- _Directive_
Rewrite the rows below, replacing every "computer-use agent" with "screen assistant" and leaving everything else unchanged.

- _The data_
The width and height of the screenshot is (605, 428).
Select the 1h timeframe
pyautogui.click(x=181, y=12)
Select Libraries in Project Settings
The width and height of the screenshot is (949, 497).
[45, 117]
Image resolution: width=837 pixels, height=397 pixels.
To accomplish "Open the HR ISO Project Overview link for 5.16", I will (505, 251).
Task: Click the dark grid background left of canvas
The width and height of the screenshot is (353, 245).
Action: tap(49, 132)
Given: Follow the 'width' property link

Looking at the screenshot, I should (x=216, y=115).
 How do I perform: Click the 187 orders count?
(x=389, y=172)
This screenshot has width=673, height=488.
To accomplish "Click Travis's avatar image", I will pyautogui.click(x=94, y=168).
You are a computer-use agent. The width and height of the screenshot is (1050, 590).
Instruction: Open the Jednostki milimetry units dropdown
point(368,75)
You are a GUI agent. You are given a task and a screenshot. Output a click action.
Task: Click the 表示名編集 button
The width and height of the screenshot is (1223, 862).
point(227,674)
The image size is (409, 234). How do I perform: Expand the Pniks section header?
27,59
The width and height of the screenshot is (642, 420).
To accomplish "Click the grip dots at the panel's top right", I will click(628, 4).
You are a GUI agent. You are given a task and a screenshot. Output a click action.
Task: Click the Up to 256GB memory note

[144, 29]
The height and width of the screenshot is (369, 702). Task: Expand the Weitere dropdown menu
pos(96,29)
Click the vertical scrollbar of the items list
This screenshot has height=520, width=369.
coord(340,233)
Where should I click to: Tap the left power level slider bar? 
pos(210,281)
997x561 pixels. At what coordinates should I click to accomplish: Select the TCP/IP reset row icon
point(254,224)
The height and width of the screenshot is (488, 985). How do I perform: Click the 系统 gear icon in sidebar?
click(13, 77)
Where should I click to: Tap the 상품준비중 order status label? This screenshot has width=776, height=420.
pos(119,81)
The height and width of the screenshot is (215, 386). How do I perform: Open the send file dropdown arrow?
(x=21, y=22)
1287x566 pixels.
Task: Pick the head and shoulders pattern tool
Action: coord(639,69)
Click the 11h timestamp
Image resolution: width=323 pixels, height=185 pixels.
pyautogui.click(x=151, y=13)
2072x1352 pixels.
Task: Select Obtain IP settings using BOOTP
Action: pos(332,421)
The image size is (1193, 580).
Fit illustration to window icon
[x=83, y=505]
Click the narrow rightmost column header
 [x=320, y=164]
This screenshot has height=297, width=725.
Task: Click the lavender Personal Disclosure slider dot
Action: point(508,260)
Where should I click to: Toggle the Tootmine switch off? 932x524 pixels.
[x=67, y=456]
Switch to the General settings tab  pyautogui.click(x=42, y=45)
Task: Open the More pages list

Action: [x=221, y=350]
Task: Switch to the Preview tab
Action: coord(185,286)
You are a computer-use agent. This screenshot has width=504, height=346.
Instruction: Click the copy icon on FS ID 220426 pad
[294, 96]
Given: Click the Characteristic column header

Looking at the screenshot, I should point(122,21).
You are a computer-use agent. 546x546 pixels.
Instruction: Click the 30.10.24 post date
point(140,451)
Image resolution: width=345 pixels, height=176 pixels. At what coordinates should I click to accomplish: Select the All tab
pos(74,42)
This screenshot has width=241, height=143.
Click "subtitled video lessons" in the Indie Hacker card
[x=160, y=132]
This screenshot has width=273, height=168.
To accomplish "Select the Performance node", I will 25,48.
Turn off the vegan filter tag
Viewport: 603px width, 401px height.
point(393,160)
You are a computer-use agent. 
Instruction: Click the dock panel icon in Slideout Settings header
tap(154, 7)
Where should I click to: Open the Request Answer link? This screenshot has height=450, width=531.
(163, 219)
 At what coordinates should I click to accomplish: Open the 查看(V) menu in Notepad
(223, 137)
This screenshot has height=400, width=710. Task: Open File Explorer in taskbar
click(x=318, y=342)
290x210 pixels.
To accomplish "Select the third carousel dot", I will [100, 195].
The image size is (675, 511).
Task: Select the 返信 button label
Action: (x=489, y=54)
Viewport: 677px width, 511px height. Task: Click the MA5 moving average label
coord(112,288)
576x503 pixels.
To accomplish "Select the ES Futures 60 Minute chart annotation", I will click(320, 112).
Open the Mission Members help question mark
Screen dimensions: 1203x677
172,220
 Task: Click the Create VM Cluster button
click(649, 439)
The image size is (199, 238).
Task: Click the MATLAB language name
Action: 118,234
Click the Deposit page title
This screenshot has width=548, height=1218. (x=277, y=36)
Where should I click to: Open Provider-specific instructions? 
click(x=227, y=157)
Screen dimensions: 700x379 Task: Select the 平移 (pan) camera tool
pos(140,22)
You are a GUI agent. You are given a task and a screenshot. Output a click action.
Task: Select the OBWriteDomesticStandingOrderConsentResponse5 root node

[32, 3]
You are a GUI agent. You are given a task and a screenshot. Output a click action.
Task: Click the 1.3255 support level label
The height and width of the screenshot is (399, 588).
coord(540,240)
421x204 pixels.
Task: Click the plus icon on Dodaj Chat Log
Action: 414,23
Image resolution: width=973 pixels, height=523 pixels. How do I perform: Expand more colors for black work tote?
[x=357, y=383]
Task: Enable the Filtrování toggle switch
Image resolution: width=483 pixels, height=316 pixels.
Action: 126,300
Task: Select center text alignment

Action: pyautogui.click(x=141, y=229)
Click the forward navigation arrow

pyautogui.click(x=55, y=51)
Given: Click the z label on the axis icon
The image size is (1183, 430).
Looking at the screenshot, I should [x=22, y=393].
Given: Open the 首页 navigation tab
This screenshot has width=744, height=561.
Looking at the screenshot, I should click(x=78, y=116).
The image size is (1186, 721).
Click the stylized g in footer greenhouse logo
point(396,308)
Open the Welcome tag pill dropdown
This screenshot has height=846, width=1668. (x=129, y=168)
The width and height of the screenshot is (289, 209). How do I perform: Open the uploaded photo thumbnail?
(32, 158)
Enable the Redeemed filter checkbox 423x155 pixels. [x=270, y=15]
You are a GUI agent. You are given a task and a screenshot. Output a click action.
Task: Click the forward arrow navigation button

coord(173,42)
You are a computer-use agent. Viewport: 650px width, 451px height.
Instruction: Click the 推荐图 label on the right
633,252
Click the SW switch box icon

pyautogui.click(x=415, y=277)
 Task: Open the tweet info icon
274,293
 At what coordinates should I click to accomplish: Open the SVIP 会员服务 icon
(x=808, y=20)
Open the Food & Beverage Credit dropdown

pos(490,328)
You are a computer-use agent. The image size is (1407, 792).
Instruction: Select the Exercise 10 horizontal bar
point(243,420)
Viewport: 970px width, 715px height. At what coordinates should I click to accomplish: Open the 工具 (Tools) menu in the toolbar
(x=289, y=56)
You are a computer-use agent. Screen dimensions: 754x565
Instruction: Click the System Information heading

- _The reply_
The width and height of the screenshot is (605, 428).
Select the 1h timeframe
pyautogui.click(x=181, y=12)
Select Libraries in Project Settings
The width and height of the screenshot is (949, 497).
[45, 117]
Image resolution: width=837 pixels, height=397 pixels.
To accomplish "Open the HR ISO Project Overview link for 5.16", I will (505, 251).
Task: Click the dark grid background left of canvas
The width and height of the screenshot is (353, 245).
Action: tap(49, 132)
Given: Follow the 'width' property link

Looking at the screenshot, I should (x=216, y=115).
 How do I perform: Click the 187 orders count?
(x=389, y=172)
This screenshot has width=673, height=488.
To accomplish "Click Travis's avatar image", I will pyautogui.click(x=94, y=168).
You are a screen assistant. The width and height of the screenshot is (1050, 590).
Instruction: Open the Jednostki milimetry units dropdown
point(368,75)
You are a GUI agent. You are given a task and a screenshot. Output a click action.
Task: Click the 表示名編集 button
The width and height of the screenshot is (1223, 862).
point(227,674)
The image size is (409, 234). How do I perform: Expand the Pniks section header?
27,59
The width and height of the screenshot is (642, 420).
To accomplish "Click the grip dots at the panel's top right", I will click(628, 4).
You are a GUI agent. You are given a task and a screenshot. Output a click action.
Task: Click the Up to 256GB memory note

[144, 29]
The height and width of the screenshot is (369, 702). Task: Expand the Weitere dropdown menu
pos(96,29)
Click the vertical scrollbar of the items list
This screenshot has height=520, width=369.
coord(340,233)
Where should I click to: Tap the left power level slider bar? 
pos(210,281)
997x561 pixels. At what coordinates should I click to accomplish: Select the TCP/IP reset row icon
point(254,224)
The height and width of the screenshot is (488, 985). How do I perform: Click the 系统 gear icon in sidebar?
click(13, 77)
Where should I click to: Tap the 상품준비중 order status label? This screenshot has width=776, height=420.
pos(119,81)
The height and width of the screenshot is (215, 386). How do I perform: Open the send file dropdown arrow?
(x=21, y=22)
1287x566 pixels.
Task: Pick the head and shoulders pattern tool
Action: coord(639,69)
Click the 11h timestamp
Image resolution: width=323 pixels, height=185 pixels.
pyautogui.click(x=151, y=13)
2072x1352 pixels.
Task: Select Obtain IP settings using BOOTP
Action: pos(332,421)
The image size is (1193, 580).
Fit illustration to window icon
[x=83, y=505]
Click the narrow rightmost column header
 [x=320, y=164]
This screenshot has height=297, width=725.
Task: Click the lavender Personal Disclosure slider dot
Action: point(508,260)
Where should I click to: Toggle the Tootmine switch off? 932x524 pixels.
[x=67, y=456]
Switch to the General settings tab  pyautogui.click(x=42, y=45)
Task: Open the More pages list

Action: [x=221, y=350]
Task: Switch to the Preview tab
Action: coord(185,286)
You are a screen assistant. This screenshot has width=504, height=346.
Instruction: Click the copy icon on FS ID 220426 pad
[294, 96]
Given: Click the Characteristic column header

Looking at the screenshot, I should point(122,21).
You are a screen assistant. 546x546 pixels.
Instruction: Click the 30.10.24 post date
point(140,451)
Image resolution: width=345 pixels, height=176 pixels. At what coordinates should I click to accomplish: Select the All tab
pos(74,42)
This screenshot has width=241, height=143.
Click "subtitled video lessons" in the Indie Hacker card
[x=160, y=132]
This screenshot has width=273, height=168.
To accomplish "Select the Performance node", I will 25,48.
Turn off the vegan filter tag
Viewport: 603px width, 401px height.
point(393,160)
You are a screen assistant. 
Instruction: Click the dock panel icon in Slideout Settings header
tap(154, 7)
Where should I click to: Open the Request Answer link? This screenshot has height=450, width=531.
(163, 219)
 At what coordinates should I click to accomplish: Open the 查看(V) menu in Notepad
(223, 137)
This screenshot has height=400, width=710. Task: Open File Explorer in taskbar
click(x=318, y=342)
290x210 pixels.
To accomplish "Select the third carousel dot", I will [100, 195].
The image size is (675, 511).
Task: Select the 返信 button label
Action: (x=489, y=54)
Viewport: 677px width, 511px height. Task: Click the MA5 moving average label
coord(112,288)
576x503 pixels.
To accomplish "Select the ES Futures 60 Minute chart annotation", I will click(320, 112).
Open the Mission Members help question mark
Screen dimensions: 1203x677
172,220
 Task: Click the Create VM Cluster button
click(649, 439)
The image size is (199, 238).
Task: Click the MATLAB language name
Action: 118,234
Click the Deposit page title
This screenshot has width=548, height=1218. (x=277, y=36)
Where should I click to: Open Provider-specific instructions? 
click(x=227, y=157)
Screen dimensions: 700x379 Task: Select the 平移 (pan) camera tool
pos(140,22)
You are a GUI agent. You are given a task and a screenshot. Output a click action.
Task: Select the OBWriteDomesticStandingOrderConsentResponse5 root node

[32, 3]
You are a GUI agent. You are given a task and a screenshot. Output a click action.
Task: Click the 1.3255 support level label
The height and width of the screenshot is (399, 588).
coord(540,240)
421x204 pixels.
Task: Click the plus icon on Dodaj Chat Log
Action: 414,23
Image resolution: width=973 pixels, height=523 pixels. How do I perform: Expand more colors for black work tote?
[x=357, y=383]
Task: Enable the Filtrování toggle switch
Image resolution: width=483 pixels, height=316 pixels.
Action: 126,300
Task: Select center text alignment

Action: pyautogui.click(x=141, y=229)
Click the forward navigation arrow

pyautogui.click(x=55, y=51)
Given: Click the z label on the axis icon
The image size is (1183, 430).
Looking at the screenshot, I should [x=22, y=393].
Given: Open the 首页 navigation tab
This screenshot has width=744, height=561.
Looking at the screenshot, I should click(x=78, y=116).
The image size is (1186, 721).
Click the stylized g in footer greenhouse logo
point(396,308)
Open the Welcome tag pill dropdown
This screenshot has height=846, width=1668. (x=129, y=168)
The width and height of the screenshot is (289, 209). How do I perform: Open the uploaded photo thumbnail?
(32, 158)
Enable the Redeemed filter checkbox 423x155 pixels. [x=270, y=15]
You are a GUI agent. You are given a task and a screenshot. Output a click action.
Task: Click the forward arrow navigation button

coord(173,42)
You are a screen assistant. Viewport: 650px width, 451px height.
Instruction: Click the 推荐图 label on the right
633,252
Click the SW switch box icon

pyautogui.click(x=415, y=277)
 Task: Open the tweet info icon
274,293
 At what coordinates should I click to accomplish: Open the SVIP 会员服务 icon
(x=808, y=20)
Open the Food & Beverage Credit dropdown

pos(490,328)
You are a screen assistant. The image size is (1407, 792).
Instruction: Select the Exercise 10 horizontal bar
point(243,420)
Viewport: 970px width, 715px height. At what coordinates should I click to accomplish: Open the 工具 (Tools) menu in the toolbar
(x=289, y=56)
You are a screen assistant. Screen dimensions: 754x565
Instruction: Click the System Information heading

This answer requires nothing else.